Ummm … no. People have to breathe. Houses are made of inanimate stuff. They just sit there until we screw them up.
This occurs rapidly if we build them poorly out of cheap materials or slowly if we build them well out of good materials. Either way, the real enemy is water in vapor, liquid, or solid form.
Breathing is about obtaining the right mixture of gases in air or water (for sea creatures) to support life. People and other animals are combustion appliances, and they have a lot more in common with furnaces, water heaters, cars, and motorcycles than they do with houses. All of the above need a steady supply of a fluid (air or water) to keep them running. Buildings just sit there.
More than 10,000 homes across the U.S. have earned LEED certification through the LEED for Homes program, according to the U.S. Green Building Council as of April 2011. Source: U.S. Green Building Council
Houses don’t need anything but thoughtful use and regular maintenance.
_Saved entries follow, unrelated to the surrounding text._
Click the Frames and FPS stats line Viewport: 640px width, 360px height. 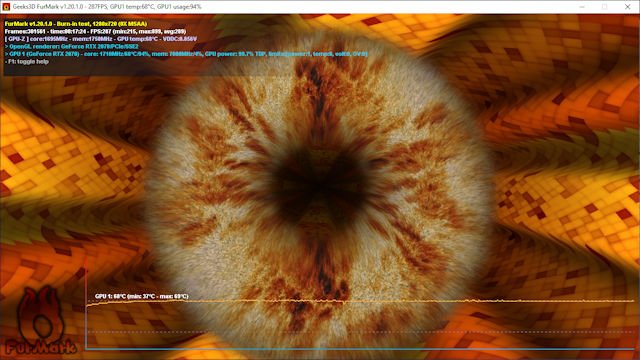(96, 31)
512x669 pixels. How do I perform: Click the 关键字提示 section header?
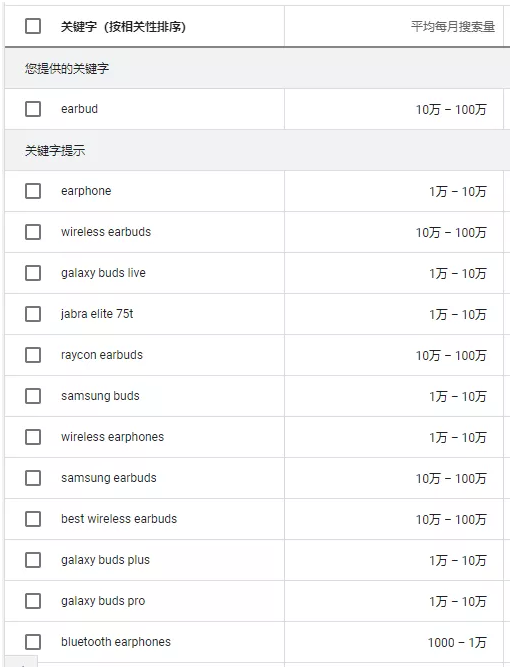point(55,150)
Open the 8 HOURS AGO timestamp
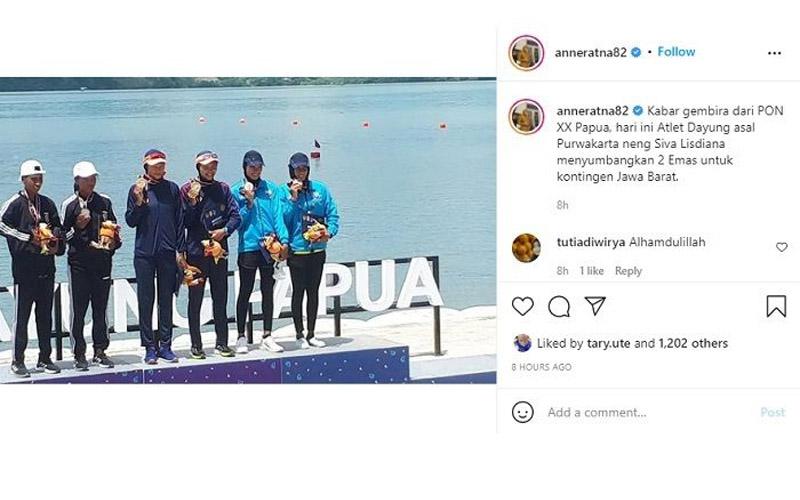800x500 pixels. point(541,367)
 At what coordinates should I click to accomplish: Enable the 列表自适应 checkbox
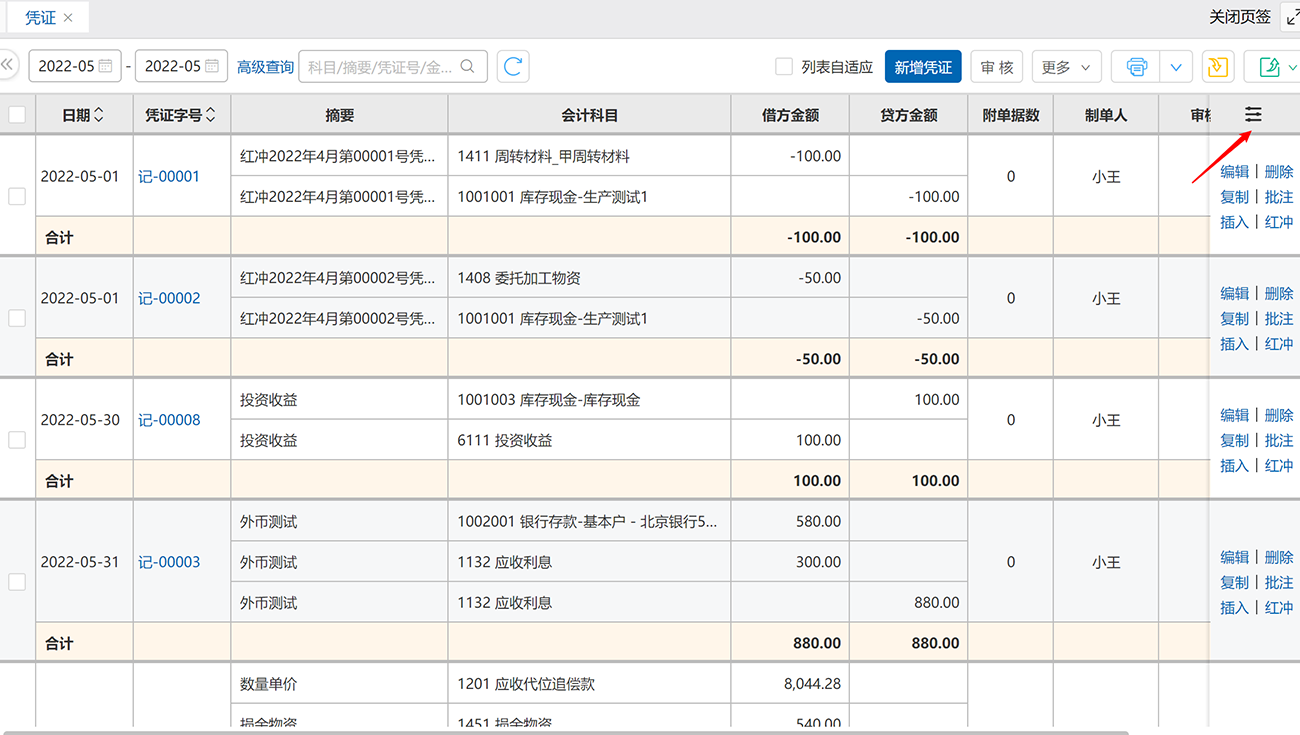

They are the equivalent of a cave with doors, windows, and a widescreen TV. Caves don’t need to breathe to be durable, and houses would be perfectly happy and durable in a vacuum.
You could take your house and wrap it completely in plastic wrap like a big, stinky (but delicious) onion that you want to save in the fridge. Just as you don’t dry out the onion for storage, neither do you dry out the house. Nor do you soak the onion, so neither should you soak the house. Thirty percent to 40% humidity is about right.
Now put the house someplace where the sun can’t beat down on it and the temperature is moderate — say 68° F — and go away for a while. You can come back in two days, two weeks, two years, or two centuries and the house will be right there, ready to be unwrapped and moved back into. It wasn’t bothered at all by not breathing. Try that with your mother-in-law.
So forget about the house breathing and concentrate instead on fresh air for you and the cat or dog. In fact, let’s make the place as tight as possible and provide fresh air mechanically. We don’t want to bring the outside inside; we want to keep the outside outside.
None of this is in any way inconsistent with the business of remodeling. Building performance should be a basic component of remodeling, right there alongside the paint color fans, whiz-bang faucets, and breathtaking door hardware.
When all is said and done and time lumbers on into the future, the building performance component may turn out to be the most important part of all.
—Ed Voytovich, a 40-year remodeling veteran, is BPI-certified, a HERS Rater, and a licensed home inspector in New York state. He works with Home Energy Performance by Halco. Reach him at ed@TheBER.com.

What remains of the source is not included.